• **Exercise objective**
For this exercise, repeat the records below exactly as written.

━━ Data section

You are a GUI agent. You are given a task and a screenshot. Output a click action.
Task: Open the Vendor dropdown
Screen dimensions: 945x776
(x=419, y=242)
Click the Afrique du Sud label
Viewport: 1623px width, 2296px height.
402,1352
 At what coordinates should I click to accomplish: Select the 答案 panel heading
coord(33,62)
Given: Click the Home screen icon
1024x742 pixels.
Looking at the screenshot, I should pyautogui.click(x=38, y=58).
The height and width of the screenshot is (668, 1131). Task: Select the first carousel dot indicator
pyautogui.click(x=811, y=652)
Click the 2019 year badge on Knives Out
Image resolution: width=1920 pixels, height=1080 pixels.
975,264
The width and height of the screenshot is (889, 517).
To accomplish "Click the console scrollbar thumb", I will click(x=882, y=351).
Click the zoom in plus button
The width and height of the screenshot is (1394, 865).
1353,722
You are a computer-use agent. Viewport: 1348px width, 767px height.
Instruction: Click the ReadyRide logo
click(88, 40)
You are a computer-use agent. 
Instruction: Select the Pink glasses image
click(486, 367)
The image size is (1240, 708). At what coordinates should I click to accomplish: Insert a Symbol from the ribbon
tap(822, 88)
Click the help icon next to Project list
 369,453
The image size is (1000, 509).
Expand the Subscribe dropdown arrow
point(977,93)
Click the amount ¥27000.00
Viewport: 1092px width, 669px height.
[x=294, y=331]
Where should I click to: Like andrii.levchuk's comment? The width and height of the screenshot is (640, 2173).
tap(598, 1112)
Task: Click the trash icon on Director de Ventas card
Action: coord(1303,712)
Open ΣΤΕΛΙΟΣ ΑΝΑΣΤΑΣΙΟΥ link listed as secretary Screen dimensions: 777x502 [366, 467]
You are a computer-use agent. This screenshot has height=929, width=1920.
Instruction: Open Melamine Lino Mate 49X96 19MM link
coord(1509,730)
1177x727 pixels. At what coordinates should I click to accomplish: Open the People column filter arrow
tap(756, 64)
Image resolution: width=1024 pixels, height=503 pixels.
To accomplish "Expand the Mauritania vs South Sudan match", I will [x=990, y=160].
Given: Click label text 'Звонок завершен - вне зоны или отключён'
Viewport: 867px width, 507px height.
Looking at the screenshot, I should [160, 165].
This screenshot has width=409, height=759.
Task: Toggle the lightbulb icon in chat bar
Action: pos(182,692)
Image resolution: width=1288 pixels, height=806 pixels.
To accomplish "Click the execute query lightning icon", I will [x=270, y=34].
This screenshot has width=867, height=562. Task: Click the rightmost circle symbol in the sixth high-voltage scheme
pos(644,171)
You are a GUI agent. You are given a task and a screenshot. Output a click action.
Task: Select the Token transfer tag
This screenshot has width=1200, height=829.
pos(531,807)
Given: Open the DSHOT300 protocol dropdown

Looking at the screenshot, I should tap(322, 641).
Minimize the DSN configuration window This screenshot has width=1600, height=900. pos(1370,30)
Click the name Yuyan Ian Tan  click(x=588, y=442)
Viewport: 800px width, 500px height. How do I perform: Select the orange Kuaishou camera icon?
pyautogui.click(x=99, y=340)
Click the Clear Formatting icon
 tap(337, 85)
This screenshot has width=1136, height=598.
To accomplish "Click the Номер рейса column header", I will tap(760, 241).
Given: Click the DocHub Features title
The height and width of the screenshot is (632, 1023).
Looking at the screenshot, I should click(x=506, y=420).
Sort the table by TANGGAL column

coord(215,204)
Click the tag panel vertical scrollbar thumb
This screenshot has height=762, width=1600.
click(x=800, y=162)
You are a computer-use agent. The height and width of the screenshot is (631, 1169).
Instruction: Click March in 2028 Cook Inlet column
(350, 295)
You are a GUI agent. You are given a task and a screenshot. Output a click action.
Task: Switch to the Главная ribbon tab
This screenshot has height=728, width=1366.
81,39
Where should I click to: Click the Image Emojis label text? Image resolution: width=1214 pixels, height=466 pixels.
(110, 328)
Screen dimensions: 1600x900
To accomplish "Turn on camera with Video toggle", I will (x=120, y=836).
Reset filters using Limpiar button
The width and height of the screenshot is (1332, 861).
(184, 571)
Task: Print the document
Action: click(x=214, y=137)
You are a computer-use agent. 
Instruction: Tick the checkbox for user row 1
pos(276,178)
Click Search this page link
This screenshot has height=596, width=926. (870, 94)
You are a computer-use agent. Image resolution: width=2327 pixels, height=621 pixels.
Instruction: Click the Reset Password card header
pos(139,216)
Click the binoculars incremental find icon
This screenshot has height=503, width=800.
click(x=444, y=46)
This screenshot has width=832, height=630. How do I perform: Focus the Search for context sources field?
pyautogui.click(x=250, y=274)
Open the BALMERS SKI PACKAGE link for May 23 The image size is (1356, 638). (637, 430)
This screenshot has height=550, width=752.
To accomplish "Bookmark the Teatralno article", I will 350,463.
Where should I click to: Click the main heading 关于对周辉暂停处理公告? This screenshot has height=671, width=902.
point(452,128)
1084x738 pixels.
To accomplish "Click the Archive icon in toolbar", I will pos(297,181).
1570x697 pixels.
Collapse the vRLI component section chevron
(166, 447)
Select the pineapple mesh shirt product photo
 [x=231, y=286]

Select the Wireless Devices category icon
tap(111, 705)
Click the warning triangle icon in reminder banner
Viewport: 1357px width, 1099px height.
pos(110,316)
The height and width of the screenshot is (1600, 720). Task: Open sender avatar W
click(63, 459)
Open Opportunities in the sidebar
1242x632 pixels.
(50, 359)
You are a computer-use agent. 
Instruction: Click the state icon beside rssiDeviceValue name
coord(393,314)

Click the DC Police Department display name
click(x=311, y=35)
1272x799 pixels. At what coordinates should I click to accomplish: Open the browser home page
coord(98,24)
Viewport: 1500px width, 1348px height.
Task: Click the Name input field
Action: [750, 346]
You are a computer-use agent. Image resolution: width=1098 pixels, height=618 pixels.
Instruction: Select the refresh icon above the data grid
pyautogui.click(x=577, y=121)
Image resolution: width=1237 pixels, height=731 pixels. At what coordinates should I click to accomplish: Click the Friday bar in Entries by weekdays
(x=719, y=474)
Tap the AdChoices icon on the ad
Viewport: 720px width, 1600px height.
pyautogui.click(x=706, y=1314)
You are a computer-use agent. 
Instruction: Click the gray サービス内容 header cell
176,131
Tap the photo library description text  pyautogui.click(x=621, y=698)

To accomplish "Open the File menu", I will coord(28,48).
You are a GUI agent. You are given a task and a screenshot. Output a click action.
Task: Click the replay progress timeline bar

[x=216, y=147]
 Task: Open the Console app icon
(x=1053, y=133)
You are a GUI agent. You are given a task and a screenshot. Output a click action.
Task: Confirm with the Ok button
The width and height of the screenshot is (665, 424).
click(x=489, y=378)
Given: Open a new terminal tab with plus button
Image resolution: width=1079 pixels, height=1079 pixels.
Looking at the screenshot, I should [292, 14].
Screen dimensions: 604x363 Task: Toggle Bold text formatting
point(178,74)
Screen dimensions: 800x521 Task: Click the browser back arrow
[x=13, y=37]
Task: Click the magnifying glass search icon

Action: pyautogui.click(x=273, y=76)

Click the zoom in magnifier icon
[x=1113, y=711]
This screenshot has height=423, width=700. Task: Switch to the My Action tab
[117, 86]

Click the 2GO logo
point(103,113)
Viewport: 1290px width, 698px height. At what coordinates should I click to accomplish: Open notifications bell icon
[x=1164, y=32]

━━━━

• **Answer area**
You are a GUI agent. You are given a task and a screenshot. Output a click action.
Task: Open the Vendor dropdown
Screen dimensions: 945x776
(x=419, y=242)
Click the Afrique du Sud label
Viewport: 1623px width, 2296px height.
402,1352
 At what coordinates should I click to accomplish: Select the 答案 panel heading
coord(33,62)
Given: Click the Home screen icon
1024x742 pixels.
Looking at the screenshot, I should pyautogui.click(x=38, y=58).
The height and width of the screenshot is (668, 1131). Task: Select the first carousel dot indicator
pyautogui.click(x=811, y=652)
Click the 2019 year badge on Knives Out
Image resolution: width=1920 pixels, height=1080 pixels.
975,264
The width and height of the screenshot is (889, 517).
To accomplish "Click the console scrollbar thumb", I will click(x=882, y=351).
Click the zoom in plus button
The width and height of the screenshot is (1394, 865).
1353,722
You are a computer-use agent. Viewport: 1348px width, 767px height.
Instruction: Click the ReadyRide logo
click(88, 40)
You are a computer-use agent. 
Instruction: Select the Pink glasses image
click(486, 367)
The image size is (1240, 708). At what coordinates should I click to accomplish: Insert a Symbol from the ribbon
tap(822, 88)
Click the help icon next to Project list
 369,453
The image size is (1000, 509).
Expand the Subscribe dropdown arrow
point(977,93)
Click the amount ¥27000.00
Viewport: 1092px width, 669px height.
[x=294, y=331]
Where should I click to: Like andrii.levchuk's comment? The width and height of the screenshot is (640, 2173).
tap(598, 1112)
Task: Click the trash icon on Director de Ventas card
Action: coord(1303,712)
Open ΣΤΕΛΙΟΣ ΑΝΑΣΤΑΣΙΟΥ link listed as secretary Screen dimensions: 777x502 [366, 467]
You are a computer-use agent. This screenshot has height=929, width=1920.
Instruction: Open Melamine Lino Mate 49X96 19MM link
coord(1509,730)
1177x727 pixels. At what coordinates should I click to accomplish: Open the People column filter arrow
tap(756, 64)
Image resolution: width=1024 pixels, height=503 pixels.
To accomplish "Expand the Mauritania vs South Sudan match", I will [x=990, y=160].
Given: Click label text 'Звонок завершен - вне зоны или отключён'
Viewport: 867px width, 507px height.
Looking at the screenshot, I should [160, 165].
This screenshot has width=409, height=759.
Task: Toggle the lightbulb icon in chat bar
Action: pos(182,692)
Image resolution: width=1288 pixels, height=806 pixels.
To accomplish "Click the execute query lightning icon", I will [x=270, y=34].
This screenshot has width=867, height=562. Task: Click the rightmost circle symbol in the sixth high-voltage scheme
pos(644,171)
You are a GUI agent. You are given a task and a screenshot. Output a click action.
Task: Select the Token transfer tag
This screenshot has width=1200, height=829.
pos(531,807)
Given: Open the DSHOT300 protocol dropdown

Looking at the screenshot, I should tap(322, 641).
Minimize the DSN configuration window This screenshot has width=1600, height=900. pos(1370,30)
Click the name Yuyan Ian Tan  click(x=588, y=442)
Viewport: 800px width, 500px height. How do I perform: Select the orange Kuaishou camera icon?
pyautogui.click(x=99, y=340)
Click the Clear Formatting icon
 tap(337, 85)
This screenshot has width=1136, height=598.
To accomplish "Click the Номер рейса column header", I will tap(760, 241).
Given: Click the DocHub Features title
The height and width of the screenshot is (632, 1023).
Looking at the screenshot, I should click(x=506, y=420).
Sort the table by TANGGAL column

coord(215,204)
Click the tag panel vertical scrollbar thumb
This screenshot has height=762, width=1600.
click(x=800, y=162)
You are a computer-use agent. The height and width of the screenshot is (631, 1169).
Instruction: Click March in 2028 Cook Inlet column
(350, 295)
You are a GUI agent. You are given a task and a screenshot. Output a click action.
Task: Switch to the Главная ribbon tab
This screenshot has height=728, width=1366.
81,39
Where should I click to: Click the Image Emojis label text? Image resolution: width=1214 pixels, height=466 pixels.
(110, 328)
Screen dimensions: 1600x900
To accomplish "Turn on camera with Video toggle", I will (x=120, y=836).
Reset filters using Limpiar button
The width and height of the screenshot is (1332, 861).
(184, 571)
Task: Print the document
Action: click(x=214, y=137)
You are a computer-use agent. 
Instruction: Tick the checkbox for user row 1
pos(276,178)
Click Search this page link
This screenshot has height=596, width=926. (870, 94)
You are a computer-use agent. Image resolution: width=2327 pixels, height=621 pixels.
Instruction: Click the Reset Password card header
pos(139,216)
Click the binoculars incremental find icon
This screenshot has height=503, width=800.
click(x=444, y=46)
This screenshot has width=832, height=630. How do I perform: Focus the Search for context sources field?
pyautogui.click(x=250, y=274)
Open the BALMERS SKI PACKAGE link for May 23 The image size is (1356, 638). (637, 430)
This screenshot has height=550, width=752.
To accomplish "Bookmark the Teatralno article", I will 350,463.
Where should I click to: Click the main heading 关于对周辉暂停处理公告? This screenshot has height=671, width=902.
point(452,128)
1084x738 pixels.
To accomplish "Click the Archive icon in toolbar", I will pos(297,181).
1570x697 pixels.
Collapse the vRLI component section chevron
(166, 447)
Select the pineapple mesh shirt product photo
 [x=231, y=286]

Select the Wireless Devices category icon
tap(111, 705)
Click the warning triangle icon in reminder banner
Viewport: 1357px width, 1099px height.
pos(110,316)
The height and width of the screenshot is (1600, 720). Task: Open sender avatar W
click(63, 459)
Open Opportunities in the sidebar
1242x632 pixels.
(50, 359)
You are a computer-use agent. 
Instruction: Click the state icon beside rssiDeviceValue name
coord(393,314)

Click the DC Police Department display name
click(x=311, y=35)
1272x799 pixels. At what coordinates should I click to accomplish: Open the browser home page
coord(98,24)
Viewport: 1500px width, 1348px height.
Task: Click the Name input field
Action: [750, 346]
You are a computer-use agent. Image resolution: width=1098 pixels, height=618 pixels.
Instruction: Select the refresh icon above the data grid
pyautogui.click(x=577, y=121)
Image resolution: width=1237 pixels, height=731 pixels. At what coordinates should I click to accomplish: Click the Friday bar in Entries by weekdays
(x=719, y=474)
Tap the AdChoices icon on the ad
Viewport: 720px width, 1600px height.
pyautogui.click(x=706, y=1314)
You are a computer-use agent. 
Instruction: Click the gray サービス内容 header cell
176,131
Tap the photo library description text  pyautogui.click(x=621, y=698)

To accomplish "Open the File menu", I will coord(28,48).
You are a GUI agent. You are given a task and a screenshot. Output a click action.
Task: Click the replay progress timeline bar

[x=216, y=147]
 Task: Open the Console app icon
(x=1053, y=133)
You are a GUI agent. You are given a task and a screenshot. Output a click action.
Task: Confirm with the Ok button
The width and height of the screenshot is (665, 424).
click(x=489, y=378)
Given: Open a new terminal tab with plus button
Image resolution: width=1079 pixels, height=1079 pixels.
Looking at the screenshot, I should [292, 14].
Screen dimensions: 604x363 Task: Toggle Bold text formatting
point(178,74)
Screen dimensions: 800x521 Task: Click the browser back arrow
[x=13, y=37]
Task: Click the magnifying glass search icon

Action: pyautogui.click(x=273, y=76)

Click the zoom in magnifier icon
[x=1113, y=711]
This screenshot has height=423, width=700. Task: Switch to the My Action tab
[117, 86]

Click the 2GO logo
point(103,113)
Viewport: 1290px width, 698px height. At what coordinates should I click to accomplish: Open notifications bell icon
[x=1164, y=32]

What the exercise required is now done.